Leila pressed her fingers to her temples. “And she wants you to stay over.”

Conroy sighed. So he had been seeing a sweet woman, someone unlike Leila with all her rules and her limits and her power plays. “Well, yes.”

“Conroy!” Leila’s voice was imperative, strident. “She’s auditioning to be your wife.”

“No, she’s not like that.”

“She’s exactly like that. Women lie. They’re all whores.” Leila cradled her skull as if Conroy’s hangover remnants had latched onto her. “I just hope she wasn’t ovulating that week.”

He looked up, startled. “Peggy wouldn’t do that.”

Leila crossed her legs and studied her boots. “She tried to sabotage your marriage.”

“It’s not like that.
She’s
not like that.”

Leila looked up sharply. “Conroy, tell me you’ve broken it off with her.”

“She said the panties were an accident.”

“You idiot. You
play
with
players
. Are you going to leave Beverly for this Peggy chick?”

“No.” Conroy’s heart shrank at that terrible thought.

“Then get rid of Peggy and go back to your wife.” She crossed her arms over her thin chest and glared at him with calm, wide, black eyes. “We’re through.”

Damn it, first Peggy, then his wife, now this. “Oh, come on. That’s not what I meant.”

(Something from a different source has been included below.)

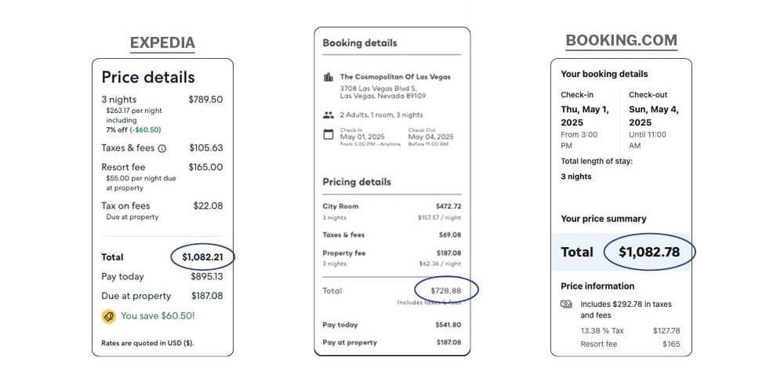
Task: Click the hotel building icon by Cosmopolitan
Action: [x=328, y=77]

“Your life is too complicated. The Jesuits are after you, and that Jesuit saw you grab me.
Damn,
Conroy. That was so obvious. You don’t grab someone like that unless you’re familiar with their body or a murderer.”

“You’re right.” He could salvage this. He had negotiated through hundreds of committee meetings. “We’ll ignore each other in public.”

“Your wife is hurt and suspicious. There’s no way you can fool her any more. You need to stop fucking around. We’re done with this.”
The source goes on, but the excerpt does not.